Researchers say risk takers never really change, even as they age

By Amy X. Wang

Those with a taste for adventure have likely heard a cautionary tale at some point about a friend—or relative, or idolized celebrity, or whoever—who seems to become increasingly boring as they get older. “That will never be me,” they firmly promise themselves, half-confident, half-fearful.

But in fact, new research says, a person’s willingness to seek adventure and take risks may not decline simply because of age. Risk-taking is really more a personality trait that stays stable throughout adulthood, according to an analysis of the lifestyles of more than 44,000 German adults published this week (Jan. 28) in the Journal of Personality and Social Psychology. As with any personality trait, major life events such as illness or marriage might have an effect, but for the most part, a person’s willingness to take chances holds relatively steady to that of their peers as they age.

So if you’re already a risk-taker, you’re likely to be one forever.

Researchers from the Max Plank Institute for Human Development in Germany, Yale University, and the University of Basel in Switzerland crunched through 10 years of data on 18- to 85-year-olds from the German Socio-Economic Panel, a longitudinal study of the German population that began in 1984. They found that individuals’ willingness to take financial and social risks—such as investing in a new company or trusting a stranger—stayed fairly consistent as they got older, as did their willingness to take chances related to work, health, and driving. Interest in recreational risks (think skydiving and bungee-jumping) did drop off somewhat after the age of 30, but that might have more to do with losing some of your physical agility, as opposed to your willingness to freefall thousands of feet through the air.
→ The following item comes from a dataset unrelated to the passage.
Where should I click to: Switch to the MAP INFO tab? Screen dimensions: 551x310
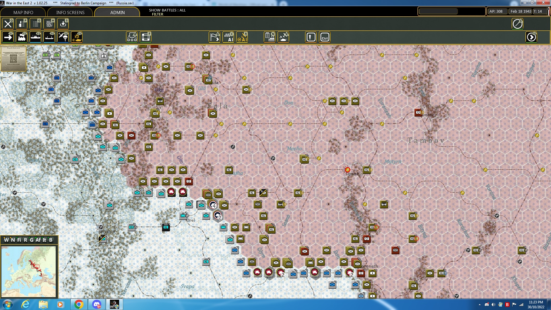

The findings go against popular assumptions that risk-taking decreases with age in general. This perception is based on “generalizations and stereotypes about more cautious older individuals,” Yale psychology professor Gregory Samanez-Larkin and a co-author of the study said in a press release.

That most older people aren’t really much more risk-adverse than they were in their youth isn’t just good news for thrill-seeking millennials—it’s also a promising nugget of information that may prove relevant to understanding psychological development, fraud victimization in old age, and the idea of personality itself.